Assignment: Where the line containing "Instruction: Click the" appears in the records below, begin there and repeat each line exactly through the final one, dropping all pictures.
---------- Given information ----------
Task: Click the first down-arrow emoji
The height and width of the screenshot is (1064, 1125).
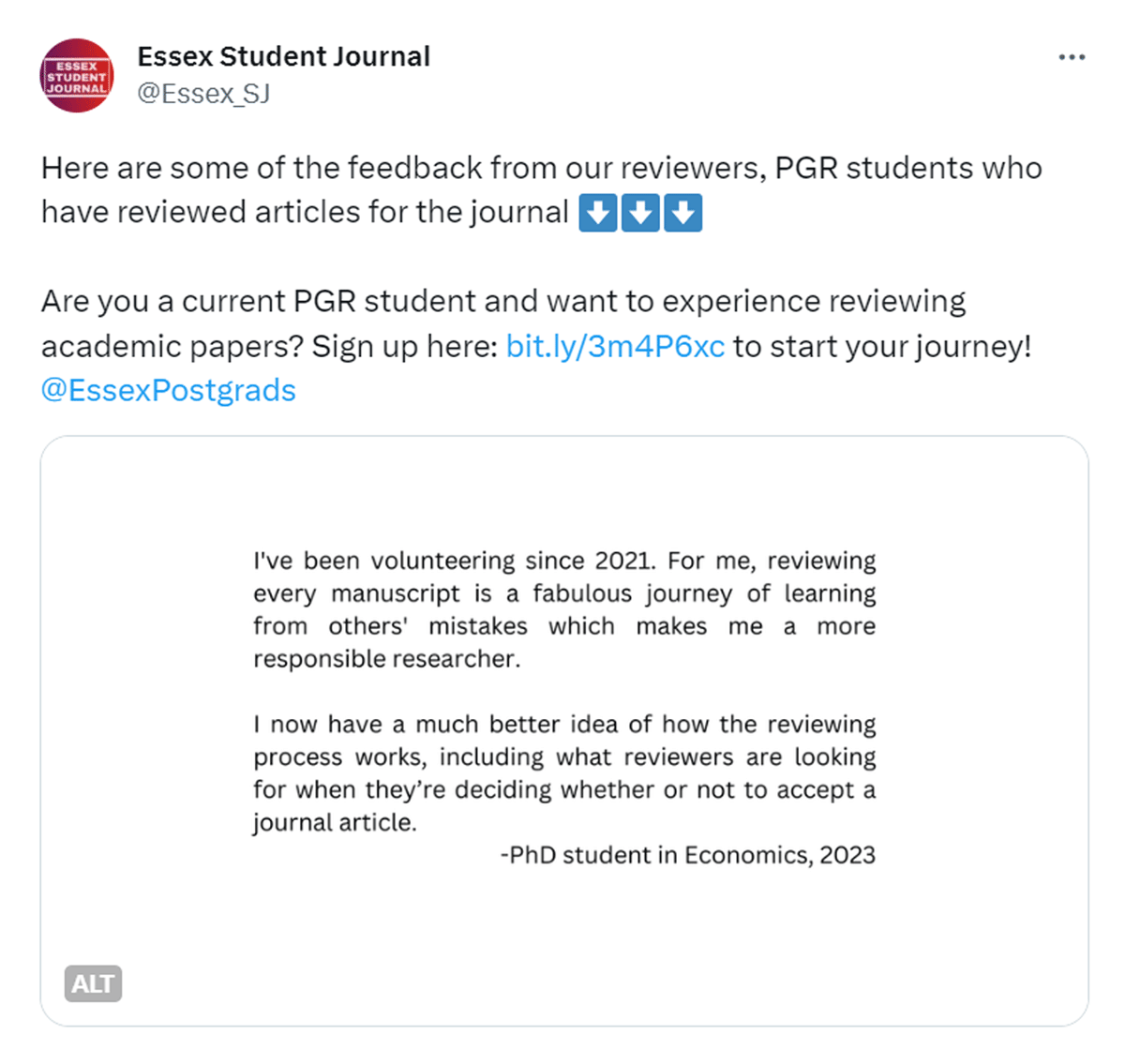Action: point(597,213)
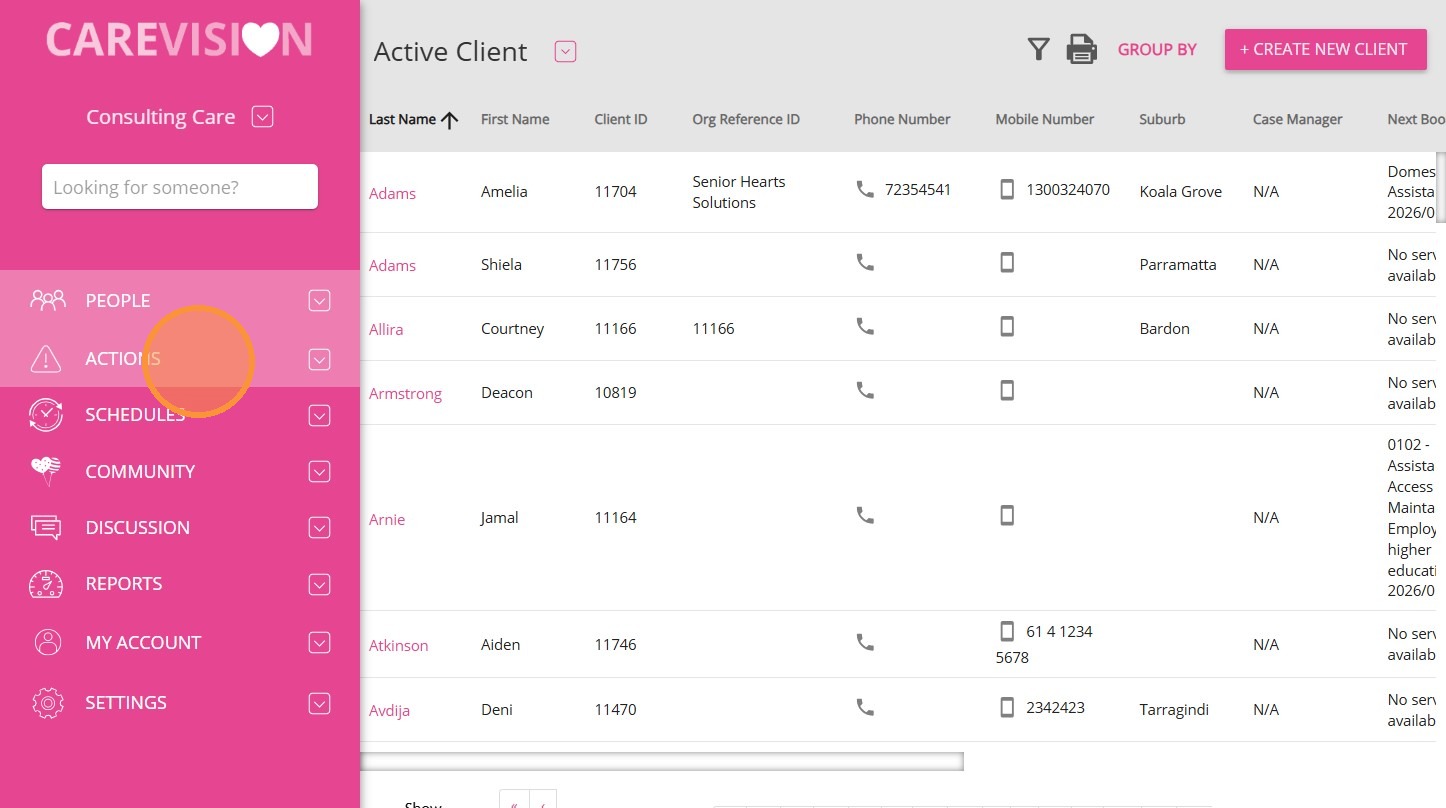
Task: Open the Actions menu item
Action: (x=122, y=359)
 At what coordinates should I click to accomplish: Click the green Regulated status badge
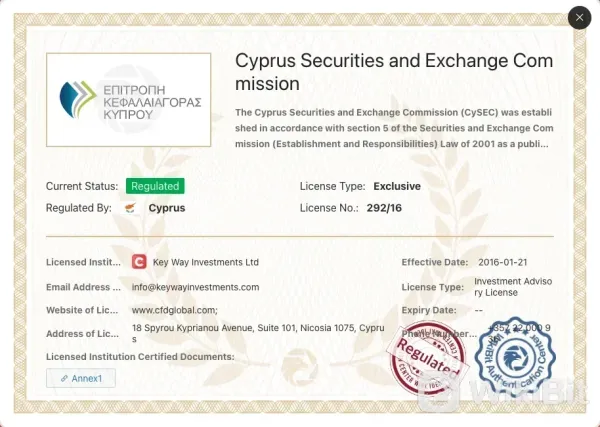[155, 186]
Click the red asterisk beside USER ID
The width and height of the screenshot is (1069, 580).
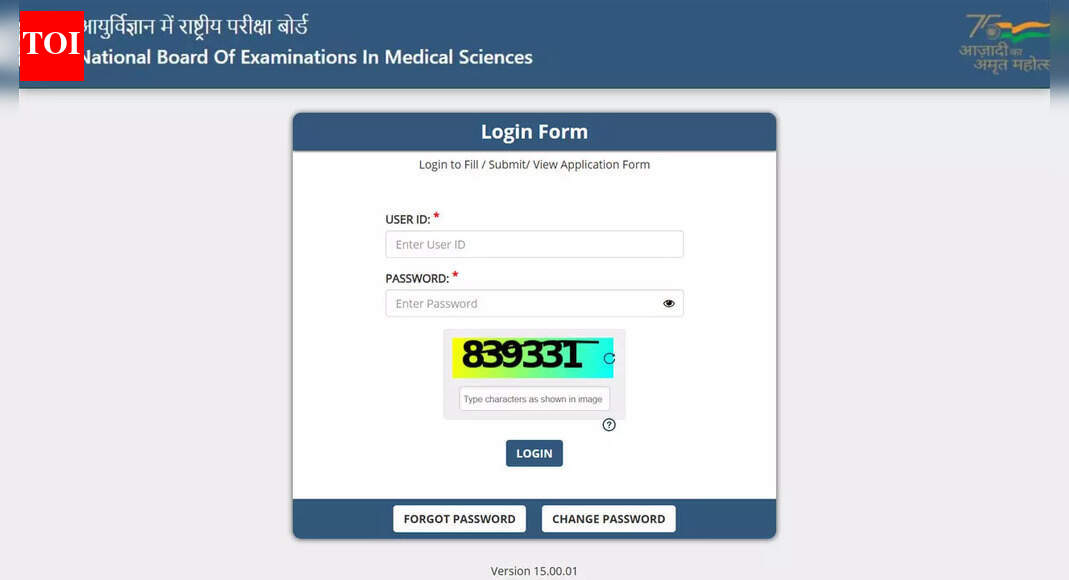click(x=438, y=214)
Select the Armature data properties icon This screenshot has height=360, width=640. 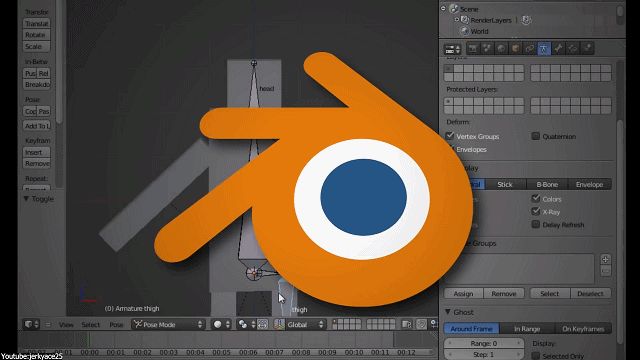click(544, 49)
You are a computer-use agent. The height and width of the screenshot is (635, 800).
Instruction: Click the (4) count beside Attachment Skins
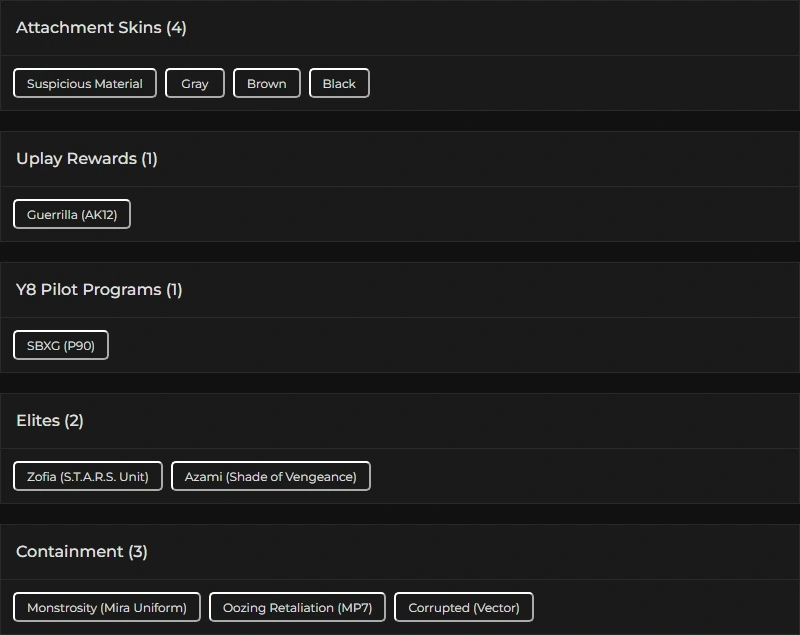(x=176, y=28)
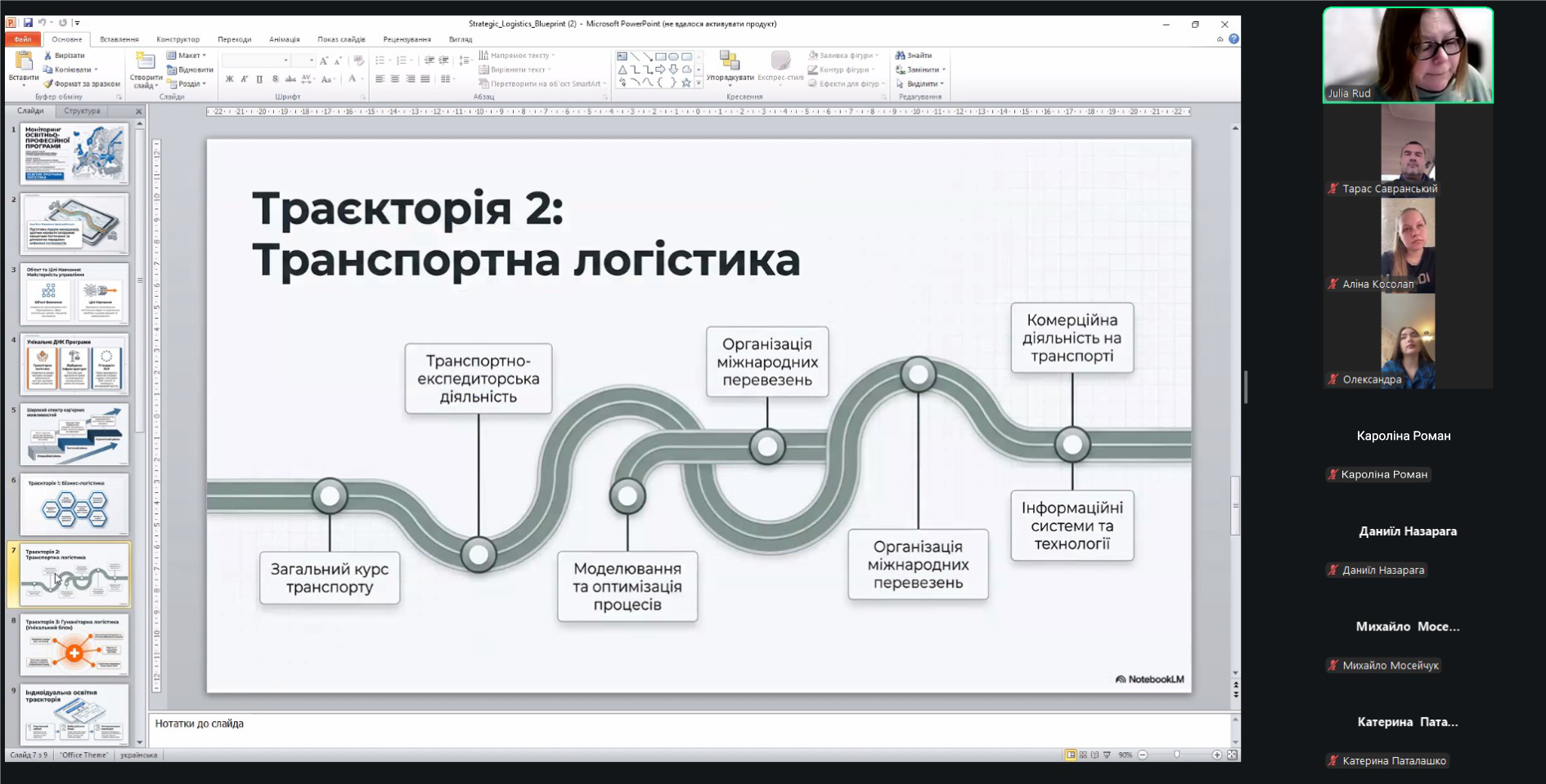The image size is (1546, 784).
Task: Fit slide to current window icon
Action: [1232, 755]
----------
Answer to this problem:
Instruction: Click the (4) count beside Attachment Skins
(x=176, y=28)
The image size is (1546, 784).
Task: Fit slide to current window icon
Action: [1232, 755]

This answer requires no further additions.